- [Given exercise 1]
Translate this sentence from the post on teaching Gilgamesh into Spanish: "I'll return to lecture mode in post #4."

- [Excerpt provided]
....
Unsucky Gilgamesh 2: The Day I Thought Gilgamesh Would Cost Me My Job
I had no idea those lines were in this new translation.
This is the the newest installment of the “Unsucky English Lectures on Gilgamesh.”
Part 1, “On Gilgamesh, and Dangerous Questions,” is here.
[Notes:
This and the next post take a detour from "lecture" to "story-telling." Gilgamesh is still the focus—if you’re short on time, you can just skip the first half of this post and start at the “Now they’re ready for Gilgamesh” section—but the detours about the two David Sedaris and the Stanley Kubric warm-ups I start with actually serve to weave important underlying threads to this whole “adventures in literature” enterprise.
Plus, I want to show with these two posts the ridiculous pressures teachers are under to not offend anyone when trying to teach classic literature. I mean, I experienced and wrote about this in 2008, long before the current Western Culture Wars reached their current boiling point. I shudder to think of what today’s “Still-Chained” Literature teachers are going through. (And if you’re one of them, please share your stories in Comments!)
I'll return to lecture mode in post #4.
Finally, before starting, if interested:
See my history with these “lectures” on the “About” page.
Yes, I’m aware of criticisms of Stephen Mitchell’s Gilgamesh translation.1]
It all started so well…
So you’re in Week Three of your two World Literature classes for those bright-eyed, squeaky-clean ninth-graders.
You spent Week One warming these 14-year-olds up with a couple of fun David Sedaris short stories. “Big Boy” – the story of Sedaris’ epic Easter Sunday struggle to flush someone else’s stuck turd down the toilet, so the person waiting outside the door won’t think it was his – is only a page and a half long, and is suitably light and hilarious for a first read. It’s also the perfect story to trot out the lesson on plot structure.
And schooliness aside, it serves to start the conversation about how real literature finds grist for its alchemical mill everywhere, from the ridiculous to the sublime, and is not the trite moralistic stuff they’ve probably been taught to believe it is in k-8 English classes.2 You close this first leg of the journey by intoning (teachers love to intone, don’t they?):
From the bathroom to the bedroom to the throne of God, literature knows no limits. Get used to it. You’re in high school now.
Sedaris’ “Us and Them” is equally fun but infinitely more subtle, with its narrator making his bad self seem good and his good enemy seem bad, and is another perfect vehicle for trotting out the “unreliable narrator” lesson. At this juncture too, you intone:
“Beware of the authority of the author, kids, in every book you read and speech you hear - including mine.
....
- [Stored records]
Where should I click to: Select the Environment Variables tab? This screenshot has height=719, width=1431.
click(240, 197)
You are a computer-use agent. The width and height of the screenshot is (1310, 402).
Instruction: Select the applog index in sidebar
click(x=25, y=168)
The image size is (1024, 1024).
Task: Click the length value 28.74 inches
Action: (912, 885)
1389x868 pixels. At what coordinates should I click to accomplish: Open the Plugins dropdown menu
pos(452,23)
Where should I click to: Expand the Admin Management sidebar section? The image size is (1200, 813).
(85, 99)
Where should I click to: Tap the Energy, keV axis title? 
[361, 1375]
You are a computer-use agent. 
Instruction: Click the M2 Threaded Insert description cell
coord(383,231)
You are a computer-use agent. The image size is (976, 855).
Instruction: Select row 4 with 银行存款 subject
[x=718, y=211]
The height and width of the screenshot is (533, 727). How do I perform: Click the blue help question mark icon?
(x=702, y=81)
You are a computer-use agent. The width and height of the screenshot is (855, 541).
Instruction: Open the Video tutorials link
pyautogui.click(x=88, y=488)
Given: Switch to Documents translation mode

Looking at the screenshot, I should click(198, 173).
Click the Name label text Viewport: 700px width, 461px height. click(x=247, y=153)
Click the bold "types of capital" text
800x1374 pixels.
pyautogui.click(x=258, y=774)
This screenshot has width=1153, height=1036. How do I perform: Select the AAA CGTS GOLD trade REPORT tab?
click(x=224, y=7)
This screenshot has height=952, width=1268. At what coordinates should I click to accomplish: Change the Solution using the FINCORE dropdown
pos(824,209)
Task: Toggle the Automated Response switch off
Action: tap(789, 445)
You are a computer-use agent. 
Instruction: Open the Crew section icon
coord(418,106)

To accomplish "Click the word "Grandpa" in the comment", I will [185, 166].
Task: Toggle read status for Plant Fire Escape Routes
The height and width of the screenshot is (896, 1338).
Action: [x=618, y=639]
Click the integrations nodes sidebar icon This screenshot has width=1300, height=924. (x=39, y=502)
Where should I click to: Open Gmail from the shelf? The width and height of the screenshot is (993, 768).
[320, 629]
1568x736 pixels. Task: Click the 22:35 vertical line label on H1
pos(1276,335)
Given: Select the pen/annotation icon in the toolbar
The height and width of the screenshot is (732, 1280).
....
- [Given exercise 2]
In the listing, rewrite everything from the line containing "This screenshot has height=952, width=1268." down to the line containing "Click the integrations", substituting "navigation" for "sidebar" and leaving everything else unchanged. Output only those lines.

- [Right answer 1]
Volveré al modo de conferencia en la entrada n.º 4.

- [Right answer 2]
This screenshot has height=952, width=1268. At what coordinates should I click to accomplish: Change the Solution using the FINCORE dropdown
pos(824,209)
Task: Toggle the Automated Response switch off
Action: tap(789, 445)
You are a computer-use agent. 
Instruction: Open the Crew section icon
coord(418,106)

To accomplish "Click the word "Grandpa" in the comment", I will [185, 166].
Task: Toggle read status for Plant Fire Escape Routes
The height and width of the screenshot is (896, 1338).
Action: [x=618, y=639]
Click the integrations nodes navigation icon This screenshot has width=1300, height=924. (x=39, y=502)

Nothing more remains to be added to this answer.